TASK STATEMENT: Wherever "Toggle" occurs in the entries, copy the line that holds it.
= Beginning of Section =
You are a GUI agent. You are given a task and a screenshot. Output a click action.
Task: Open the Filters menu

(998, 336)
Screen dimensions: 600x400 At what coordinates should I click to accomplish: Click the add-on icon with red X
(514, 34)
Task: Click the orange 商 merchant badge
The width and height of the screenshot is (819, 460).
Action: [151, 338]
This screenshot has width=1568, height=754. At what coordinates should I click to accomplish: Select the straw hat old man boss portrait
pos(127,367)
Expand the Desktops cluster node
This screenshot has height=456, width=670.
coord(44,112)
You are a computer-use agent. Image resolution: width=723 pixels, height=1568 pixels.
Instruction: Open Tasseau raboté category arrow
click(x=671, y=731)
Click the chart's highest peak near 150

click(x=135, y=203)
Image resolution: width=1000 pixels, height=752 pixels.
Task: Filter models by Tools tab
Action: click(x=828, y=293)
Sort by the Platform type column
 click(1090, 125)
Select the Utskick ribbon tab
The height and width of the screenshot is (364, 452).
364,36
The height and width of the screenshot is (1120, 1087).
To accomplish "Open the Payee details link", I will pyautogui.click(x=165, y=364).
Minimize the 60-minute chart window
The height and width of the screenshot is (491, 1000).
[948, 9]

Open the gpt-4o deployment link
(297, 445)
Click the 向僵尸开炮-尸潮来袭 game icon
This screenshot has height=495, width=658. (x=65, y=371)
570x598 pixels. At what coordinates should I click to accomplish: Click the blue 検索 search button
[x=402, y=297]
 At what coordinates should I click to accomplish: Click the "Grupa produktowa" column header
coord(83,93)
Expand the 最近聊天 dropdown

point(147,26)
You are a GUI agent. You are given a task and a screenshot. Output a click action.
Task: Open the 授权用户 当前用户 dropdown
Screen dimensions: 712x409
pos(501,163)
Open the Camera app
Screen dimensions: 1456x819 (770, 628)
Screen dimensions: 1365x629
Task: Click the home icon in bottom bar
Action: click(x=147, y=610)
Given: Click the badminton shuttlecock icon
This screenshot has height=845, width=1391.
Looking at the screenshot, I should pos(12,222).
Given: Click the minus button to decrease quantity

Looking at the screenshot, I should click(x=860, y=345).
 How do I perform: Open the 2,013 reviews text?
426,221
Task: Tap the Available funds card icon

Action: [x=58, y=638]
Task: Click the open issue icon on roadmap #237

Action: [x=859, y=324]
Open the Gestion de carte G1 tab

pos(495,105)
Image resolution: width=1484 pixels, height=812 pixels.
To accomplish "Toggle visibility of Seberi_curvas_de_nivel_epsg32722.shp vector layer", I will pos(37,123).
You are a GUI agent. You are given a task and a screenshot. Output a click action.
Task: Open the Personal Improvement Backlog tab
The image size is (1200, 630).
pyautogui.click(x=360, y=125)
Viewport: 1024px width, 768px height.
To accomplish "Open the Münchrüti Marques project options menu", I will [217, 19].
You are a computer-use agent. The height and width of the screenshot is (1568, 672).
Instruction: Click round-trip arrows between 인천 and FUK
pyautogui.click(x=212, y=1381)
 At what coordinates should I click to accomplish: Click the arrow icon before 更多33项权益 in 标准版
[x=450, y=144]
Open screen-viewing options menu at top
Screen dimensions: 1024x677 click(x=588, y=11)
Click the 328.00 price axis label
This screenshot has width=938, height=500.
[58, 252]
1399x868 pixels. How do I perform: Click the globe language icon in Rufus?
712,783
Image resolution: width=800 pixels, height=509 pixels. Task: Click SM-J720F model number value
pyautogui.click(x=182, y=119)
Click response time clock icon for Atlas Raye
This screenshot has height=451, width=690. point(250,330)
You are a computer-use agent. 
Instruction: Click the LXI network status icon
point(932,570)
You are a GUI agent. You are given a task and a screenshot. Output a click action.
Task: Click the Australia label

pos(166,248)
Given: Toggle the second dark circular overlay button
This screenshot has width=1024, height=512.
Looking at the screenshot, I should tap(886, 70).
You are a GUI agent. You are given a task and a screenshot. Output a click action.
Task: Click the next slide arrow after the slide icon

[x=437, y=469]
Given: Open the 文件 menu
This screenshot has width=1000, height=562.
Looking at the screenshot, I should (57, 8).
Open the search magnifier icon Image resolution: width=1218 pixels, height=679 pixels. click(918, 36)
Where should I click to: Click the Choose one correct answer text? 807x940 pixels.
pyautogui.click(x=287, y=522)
= End of Section =
FINAL ANSWER:
To accomplish "Toggle visibility of Seberi_curvas_de_nivel_epsg32722.shp vector layer", I will pos(37,123).
Given: Toggle the second dark circular overlay button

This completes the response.